Leveraging the thousands of Java ME apps on the market and run those on tablets... (RIM PLaybook, WebOS)
hwadechandler-openjdk at yahoo.com
hwadechandler-openjdk at yahoo.com
Thu Feb 17 15:46:14 UTC 2011
----- Original Message ----
> From: Fernando Cassia <fcassia at gmail.com>
> To: hwadechandler-openjdk at yahoo.com
> Cc: discuss at openjdk.java.net
> Sent: Thu, February 17, 2011 10:14:39 AM
> Subject: Re: Leveraging the thousands of Java ME apps on the market and run
>those on tablets... (RIM PLaybook, WebOS)
>
> On Thu, Feb 17, 2011 at 12:04 PM, <hwadechandler-openjdk at yahoo.com> wrote:
> > On some systems, you probably can't get a JVM on them. But, what could
>happen is
> > to precompile the application to a native version for a targeted platform.
>
> Why not? What prevents Oracle from compiling a JVM for RIM Playbook OS
> and offer it for download from Java.com?. Vendors can just pacakge
> app-installers that check if the JVM is present on the device and if
> not, download it Over the Air and install it.
>
> H*ck, Sun even offered a MIDLET 1.0 Java VM for PalmOS a decade ago.
>
That is a single system. iPhone...not going to happen until the license changes,
and unlike SuperWaba, I don't feel I can force folks to jail break their phone,
but too, that gets into legal world. Most regular application users don't even
know what that means.
> > Different look and feels etc and capabilities could exist which one could
> > include in their final output; well on the look and feel I envision this
>just
> > using the native libraries and essentially exist a translation layer of
some
> > sort. Would need preprocessors etc too.
>
> Java adopts the native OS look an feel (Java SE at least) I´ve seen it
> on Windows and Linux. There´s no technical reason why that can´t be
> made in other OSs too.
>
> > Write once run anywhere is a good idea in principal, but in reality that
>isn't
> > going to always be possible. Where it is, and where it makes good business
> > sense, then it is good to have, but based on what has won and what hasn't
it
> > seems that model wasn't a winner.
>
> Just because there´s no central store to retrieve apps. Sun had it
> right in creating a Java App Store. Oracle should refloat that effort.
>
Yes and no on the store. You as a person who knows Java thinks...Java store. The
person on a BB, iPhone, or Droid, thinks, hmmm...I use the BB app store, or
apple app store, etc which is right there on their phone with no external setup.

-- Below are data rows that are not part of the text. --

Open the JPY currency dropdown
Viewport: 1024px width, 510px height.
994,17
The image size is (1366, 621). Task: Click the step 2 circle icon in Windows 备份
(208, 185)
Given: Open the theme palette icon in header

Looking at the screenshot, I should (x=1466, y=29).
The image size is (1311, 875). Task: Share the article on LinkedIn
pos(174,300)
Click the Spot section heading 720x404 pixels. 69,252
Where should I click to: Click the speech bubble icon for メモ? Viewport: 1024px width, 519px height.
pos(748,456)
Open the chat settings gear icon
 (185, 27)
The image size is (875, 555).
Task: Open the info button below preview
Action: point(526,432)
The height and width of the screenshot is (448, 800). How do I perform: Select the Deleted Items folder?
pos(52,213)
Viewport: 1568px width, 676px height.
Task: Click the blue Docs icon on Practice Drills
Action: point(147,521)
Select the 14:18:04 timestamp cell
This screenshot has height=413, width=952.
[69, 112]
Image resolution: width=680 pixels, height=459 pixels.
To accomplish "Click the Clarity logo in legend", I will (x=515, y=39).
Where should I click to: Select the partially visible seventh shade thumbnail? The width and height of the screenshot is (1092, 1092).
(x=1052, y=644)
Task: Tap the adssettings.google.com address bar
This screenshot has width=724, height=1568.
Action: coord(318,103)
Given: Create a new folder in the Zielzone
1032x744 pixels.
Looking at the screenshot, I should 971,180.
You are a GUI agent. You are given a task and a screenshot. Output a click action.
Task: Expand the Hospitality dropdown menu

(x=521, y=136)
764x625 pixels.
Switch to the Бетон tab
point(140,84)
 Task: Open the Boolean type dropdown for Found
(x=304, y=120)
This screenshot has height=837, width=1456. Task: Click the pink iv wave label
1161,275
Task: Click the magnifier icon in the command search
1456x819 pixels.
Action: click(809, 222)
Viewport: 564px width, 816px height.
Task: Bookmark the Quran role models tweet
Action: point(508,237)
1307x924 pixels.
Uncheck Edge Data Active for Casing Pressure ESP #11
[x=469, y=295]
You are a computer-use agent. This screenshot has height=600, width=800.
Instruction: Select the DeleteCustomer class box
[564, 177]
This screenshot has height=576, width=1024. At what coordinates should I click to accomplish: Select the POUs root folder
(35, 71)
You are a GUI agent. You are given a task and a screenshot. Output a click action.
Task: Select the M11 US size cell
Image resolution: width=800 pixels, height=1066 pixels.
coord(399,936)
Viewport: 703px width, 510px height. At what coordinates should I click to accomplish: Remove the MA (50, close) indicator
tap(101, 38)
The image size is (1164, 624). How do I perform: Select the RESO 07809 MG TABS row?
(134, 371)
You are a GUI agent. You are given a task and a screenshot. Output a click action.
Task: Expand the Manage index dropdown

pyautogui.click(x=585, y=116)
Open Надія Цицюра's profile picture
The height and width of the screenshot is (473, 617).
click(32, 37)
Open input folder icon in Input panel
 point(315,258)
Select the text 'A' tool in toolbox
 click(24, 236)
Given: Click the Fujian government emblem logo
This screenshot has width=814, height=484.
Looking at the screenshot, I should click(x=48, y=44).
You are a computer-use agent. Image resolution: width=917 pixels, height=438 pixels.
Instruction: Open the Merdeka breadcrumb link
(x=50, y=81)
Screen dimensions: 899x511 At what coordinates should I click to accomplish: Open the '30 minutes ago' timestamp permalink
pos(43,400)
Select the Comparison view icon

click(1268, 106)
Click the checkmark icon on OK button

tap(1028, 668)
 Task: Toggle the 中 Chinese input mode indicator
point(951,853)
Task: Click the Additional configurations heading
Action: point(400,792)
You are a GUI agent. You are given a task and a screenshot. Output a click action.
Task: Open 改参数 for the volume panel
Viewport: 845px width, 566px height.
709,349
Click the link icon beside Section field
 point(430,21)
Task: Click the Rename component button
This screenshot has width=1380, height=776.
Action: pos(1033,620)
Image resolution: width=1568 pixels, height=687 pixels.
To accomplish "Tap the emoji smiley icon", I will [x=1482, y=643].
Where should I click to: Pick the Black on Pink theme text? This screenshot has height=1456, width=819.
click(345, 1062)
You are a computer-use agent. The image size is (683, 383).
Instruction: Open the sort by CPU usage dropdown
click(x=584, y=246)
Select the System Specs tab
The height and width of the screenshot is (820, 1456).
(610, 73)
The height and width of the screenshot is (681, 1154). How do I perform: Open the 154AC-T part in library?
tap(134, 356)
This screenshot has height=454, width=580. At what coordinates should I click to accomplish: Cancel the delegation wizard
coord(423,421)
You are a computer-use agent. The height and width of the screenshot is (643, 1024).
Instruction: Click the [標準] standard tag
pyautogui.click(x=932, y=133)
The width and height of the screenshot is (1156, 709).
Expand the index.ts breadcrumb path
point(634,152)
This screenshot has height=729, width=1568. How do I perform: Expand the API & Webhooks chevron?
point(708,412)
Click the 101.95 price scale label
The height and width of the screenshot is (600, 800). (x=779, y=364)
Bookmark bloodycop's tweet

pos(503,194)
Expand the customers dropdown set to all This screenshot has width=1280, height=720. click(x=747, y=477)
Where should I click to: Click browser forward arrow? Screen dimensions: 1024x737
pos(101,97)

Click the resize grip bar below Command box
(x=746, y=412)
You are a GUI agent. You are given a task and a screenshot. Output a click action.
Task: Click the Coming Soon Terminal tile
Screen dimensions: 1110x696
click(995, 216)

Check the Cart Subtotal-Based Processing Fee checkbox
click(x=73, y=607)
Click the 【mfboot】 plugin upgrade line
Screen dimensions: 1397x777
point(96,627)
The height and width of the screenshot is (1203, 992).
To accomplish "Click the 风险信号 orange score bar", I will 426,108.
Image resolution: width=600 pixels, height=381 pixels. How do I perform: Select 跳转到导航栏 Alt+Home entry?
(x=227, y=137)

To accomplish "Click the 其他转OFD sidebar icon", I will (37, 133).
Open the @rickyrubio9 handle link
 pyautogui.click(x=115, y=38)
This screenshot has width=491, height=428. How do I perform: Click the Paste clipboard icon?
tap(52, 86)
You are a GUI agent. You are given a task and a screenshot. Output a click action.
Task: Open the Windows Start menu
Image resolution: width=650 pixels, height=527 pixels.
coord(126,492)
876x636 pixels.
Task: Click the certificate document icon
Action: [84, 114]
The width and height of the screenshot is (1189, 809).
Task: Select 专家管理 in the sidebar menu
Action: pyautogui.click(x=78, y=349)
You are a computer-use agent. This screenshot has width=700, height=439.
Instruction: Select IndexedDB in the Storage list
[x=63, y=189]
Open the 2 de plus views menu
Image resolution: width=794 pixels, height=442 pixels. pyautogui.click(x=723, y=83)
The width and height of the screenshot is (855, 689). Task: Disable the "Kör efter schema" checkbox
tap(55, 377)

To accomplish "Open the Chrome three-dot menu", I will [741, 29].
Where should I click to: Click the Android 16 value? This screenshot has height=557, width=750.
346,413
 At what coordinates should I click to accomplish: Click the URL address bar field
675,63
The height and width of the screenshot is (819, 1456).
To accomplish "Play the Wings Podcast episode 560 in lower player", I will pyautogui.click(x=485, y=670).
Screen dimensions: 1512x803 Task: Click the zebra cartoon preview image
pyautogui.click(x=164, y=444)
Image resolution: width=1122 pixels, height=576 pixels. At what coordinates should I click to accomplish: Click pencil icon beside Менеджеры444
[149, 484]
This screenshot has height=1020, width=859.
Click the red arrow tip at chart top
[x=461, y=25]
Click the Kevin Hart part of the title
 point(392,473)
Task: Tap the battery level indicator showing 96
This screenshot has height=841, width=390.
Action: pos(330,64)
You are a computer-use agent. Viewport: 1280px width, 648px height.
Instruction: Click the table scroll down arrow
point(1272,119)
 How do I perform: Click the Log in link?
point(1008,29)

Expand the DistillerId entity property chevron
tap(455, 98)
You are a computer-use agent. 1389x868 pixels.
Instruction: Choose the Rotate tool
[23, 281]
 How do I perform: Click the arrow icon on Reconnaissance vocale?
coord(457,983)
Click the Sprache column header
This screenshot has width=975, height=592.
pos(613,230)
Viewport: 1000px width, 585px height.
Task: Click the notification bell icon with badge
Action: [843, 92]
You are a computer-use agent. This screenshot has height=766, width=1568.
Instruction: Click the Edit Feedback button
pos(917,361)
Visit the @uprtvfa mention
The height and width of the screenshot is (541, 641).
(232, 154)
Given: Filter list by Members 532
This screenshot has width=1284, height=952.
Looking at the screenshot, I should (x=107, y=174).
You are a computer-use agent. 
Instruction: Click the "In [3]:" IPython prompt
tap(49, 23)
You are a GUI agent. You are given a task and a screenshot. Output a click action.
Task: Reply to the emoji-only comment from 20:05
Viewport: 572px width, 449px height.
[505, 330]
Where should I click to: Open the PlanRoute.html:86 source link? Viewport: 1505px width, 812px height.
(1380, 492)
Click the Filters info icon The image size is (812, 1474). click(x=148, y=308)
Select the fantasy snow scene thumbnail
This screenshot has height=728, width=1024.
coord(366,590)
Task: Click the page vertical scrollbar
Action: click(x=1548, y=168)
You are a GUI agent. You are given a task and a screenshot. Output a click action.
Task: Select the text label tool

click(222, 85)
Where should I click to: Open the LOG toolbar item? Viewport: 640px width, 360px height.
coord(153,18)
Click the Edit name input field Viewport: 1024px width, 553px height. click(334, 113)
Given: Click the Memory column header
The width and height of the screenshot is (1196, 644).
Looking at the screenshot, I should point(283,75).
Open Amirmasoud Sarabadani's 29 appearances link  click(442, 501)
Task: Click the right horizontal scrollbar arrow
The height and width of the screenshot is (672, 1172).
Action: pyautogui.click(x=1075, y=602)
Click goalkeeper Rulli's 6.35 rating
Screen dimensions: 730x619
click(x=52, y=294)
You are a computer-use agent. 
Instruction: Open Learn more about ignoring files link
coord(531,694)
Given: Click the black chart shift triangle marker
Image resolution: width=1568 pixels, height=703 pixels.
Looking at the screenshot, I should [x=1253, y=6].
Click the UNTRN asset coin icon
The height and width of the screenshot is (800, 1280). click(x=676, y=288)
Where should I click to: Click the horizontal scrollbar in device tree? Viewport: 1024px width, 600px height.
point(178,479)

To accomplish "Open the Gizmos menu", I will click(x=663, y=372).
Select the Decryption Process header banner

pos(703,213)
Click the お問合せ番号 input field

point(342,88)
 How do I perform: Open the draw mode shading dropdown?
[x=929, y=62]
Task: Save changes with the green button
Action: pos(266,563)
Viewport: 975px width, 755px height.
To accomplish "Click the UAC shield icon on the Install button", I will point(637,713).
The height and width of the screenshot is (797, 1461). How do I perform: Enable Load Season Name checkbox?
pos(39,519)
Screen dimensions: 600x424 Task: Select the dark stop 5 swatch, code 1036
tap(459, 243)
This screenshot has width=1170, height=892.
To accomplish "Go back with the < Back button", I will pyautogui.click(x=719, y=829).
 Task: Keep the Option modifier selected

It is all about customer expectations and marketing etc. Hard to have 2 stores
in reality. Now, they could work with the other companies perhaps to make it
happen. Then they could have the Java store which transparent to the user sells
those same apps through those specific app stores. They could use such a thing
to help pay for it.
> Abonut J2ME apps, cross-platform works, I run Google´s GMail Java ME
> app on my Palm Centro, even while it isn´t a supported configuration.
> It just works.
>
> What I envision is being able to click on a ".jad" http:// link on a
> tablet browser, and (after the Java VM is configured as helper app)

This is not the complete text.